The key to financial security? It comes back to budgeting
Paul Fain, CFP®
A global economic slowdown and raging inflation have many households examining their spending choices.
In good times and bad, budgeting is perhaps the most important tool to help you reach the goals in your personal financial plan. According to a 2020 Forbes Advisor article, “Budgeting often gets a bad rap, but it’s all about spending money on the things that matter most to you.”
It is hard to achieve your life goals if you have no clue where your money is going and how much you are spending. Understanding your monthly inflows and outflows of money enables you to know when you are overspending and need to cut expenses.
Unfortunately, an Intuit Survey of at least 1,500 people found that more than 60% didn’t know how much money they spent the previous month.
Why do we avoid budgeting? Most of us don’t like to be held accountable. Accountability means boundaries and restrictions. Many non-budgeters simply don’t know where to start. Some people are just too proud. I know quite a few people who have significant wealth but are overspending and jeopardizing their future financial security.
The telltale sign of no spending plan? When people scurry to figure out how to pay for a vacation or a new car or a home remodeling project. The funds often come from a credit card, home equity or 401(k) loan versus a budgeted savings account.
Mindy Crary, a financial coach, writes, “Every individual is the authority on their own spending, but it takes work to maintain awareness and change habits. So, the issue becomes not one of tracking expenses, but UNDERSTANDING how your money interacts with your emotions, moods, values and priorities.”
Get started! Take a few months and track your spending. Get a baseline of your fixed and variable expenses. Check out the online budgeting tools, such as Mint, YNAB (You Need A Budget), and Tiller.
If maintained a little every day, budgeting should gradually become easy.
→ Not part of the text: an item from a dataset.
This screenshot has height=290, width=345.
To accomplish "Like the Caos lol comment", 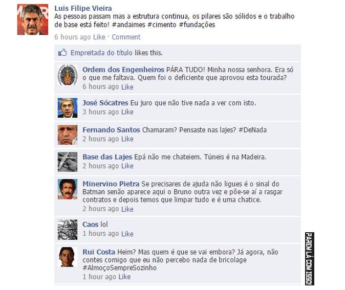I will pyautogui.click(x=127, y=234).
The Forbes article adds, “Think of it as a regular maintenance task, much like doing your laundry…your laundry is an ongoing responsibility that cannot be avoided, ignored or forgotten without some serious consequences.”
A budget doesn’t have to be perfect — circumstances change, the unexpected happens. A budget gives you a true north to come back to. “Bottom line, the way you become financially successful is to spend less than you earn. That’s it. I can’t force anyone to make that choice,” says Crary.